To me, the most effective physicists are the ones who retain a degree of modesty about their program. Bohr said, “In our description of nature the purpose is not to disclose the real essence of the phenomena but only to track down, so far as it is possible, relations between the manifold aspects of our experience.” Feynman said, “I have approximate answers and possible beliefs and different degrees of certainty about different things, but I’m not absolutely sure of anything.” Physicists make mathematical models, which are generalizations and simplifications—by definition incomplete, stripped down from the cornucopia of reality. The models expose patterns in the messiness and capitalize upon them. The models themselves are timeless; they exist unchanging. A Cartesian graph plotting time and distance contains its own past and future. The Minkowskian spacetime picture is timeless. The wave function is timeless. These models are ideal, and they are frozen. We can comprehend them within our minds or our computers. The world, on the other hand, remains full of surprises.

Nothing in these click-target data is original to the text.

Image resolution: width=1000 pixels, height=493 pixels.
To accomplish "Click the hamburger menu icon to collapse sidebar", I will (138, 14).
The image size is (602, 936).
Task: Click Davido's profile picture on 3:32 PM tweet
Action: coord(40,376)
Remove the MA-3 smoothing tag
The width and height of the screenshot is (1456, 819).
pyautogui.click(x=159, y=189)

William Faulkner said, “The aim of every artist is to arrest motion, which is life, by artificial means and hold it fixed.” Scientists do that, too, and sometimes they forget they are using artificial means. You can say Einstein discovered that the universe is a four-dimensional space-time continuum. But it’s better to say, more modestly, Einstein discovered that we can describe the universe as a four-dimensional space-time continuum and that such a model enables physicists to calculate almost everything, with astounding exactitude, in certain limited domains. Call it spacetime
You can say the equations of physics make no distinction between past and future, between forward and backward in time. But if you do, you are averting your gaze from the phenomena dearest to our hearts.*11
You leave for another day or another department the puzzles of evolution, memory, consciousness, life itself. Elementary processes may be reversible; complex processes are not. In the world of things, time’s arrow is always flying.One twenty-first-century theorist who began to challenge the mainstream block-universe view was Lee Smolin, born in New York in 1955, an expert on quantum gravity and a founder of the Perimeter Institute for Theoretical Physics in Canada. For much of his career Smolin held conventional views of time (for a physicist) before, as he saw it, recanting. “I no longer believe that time is unreal,” he declared in 2013. “In fact I have swung to the opposite view: Not only is time real, but nothing we know or experience gets closer to the heart of nature than the reality of time.” The rejection of time is itself a conceit. It is a trick that physicists have played on themselves.
“The fact that it is always some moment in our perception, and that we experience that moment as one of a flow of moments, is not an illusion,” Smolin wrote. Timelessness, eternity, the four-dimensional spacetime loaf—these are the illusions. Timeless laws of nature are like perfect equilateral triangles. They exist, undeniably, but only in our minds.
Everything we experience, every thought, impression, intention, is part of a moment. The world is presented to us as a series of moments. We have no choice about this. No choice about which moment we inhabit now, no choice about whether to go forward or back in time. No choice to jump ahead. No choice about the rate of flow of the moments. In this way, time is completely unlike space. One might object by saying that all events also take place in a particular location. But we have a choice about where we move in space. This is not a small distinction; it shapes the whole of our experience.
Determinists, of course, believe that the choice is an illusion. Smolin was willing to treat the persistence of the illusion as a piece of evidence, not to be dismissed glibly, requiring explanation.
For Smolin, the key to salvaging time turns out to be rethinking the very idea of space. Where does that come from? In a universe empty of matter, would space exist? He argues that time is a fundamental property of nature but space is an emergent property. In other words, it is the same kind of abstraction as “temperature”: apparent, measurable, but actually a consequence of something deeper and invisible. In the case of temperature, the foundation is the microscopic motion of ensembles of molecules. What we feel as temperature is an average of the energy of these moving molecules. So it is with space: “Space, at the quantum-mechanical level, is not fundamental at all but emergent from a deeper order.” (He likewise believes that quantum mechanics itself, with all its puzzles and paradoxes—“cats that are both alive and dead, an infinitude of simultaneously existing universes”—will turn out to be an approximation of a deeper theory.)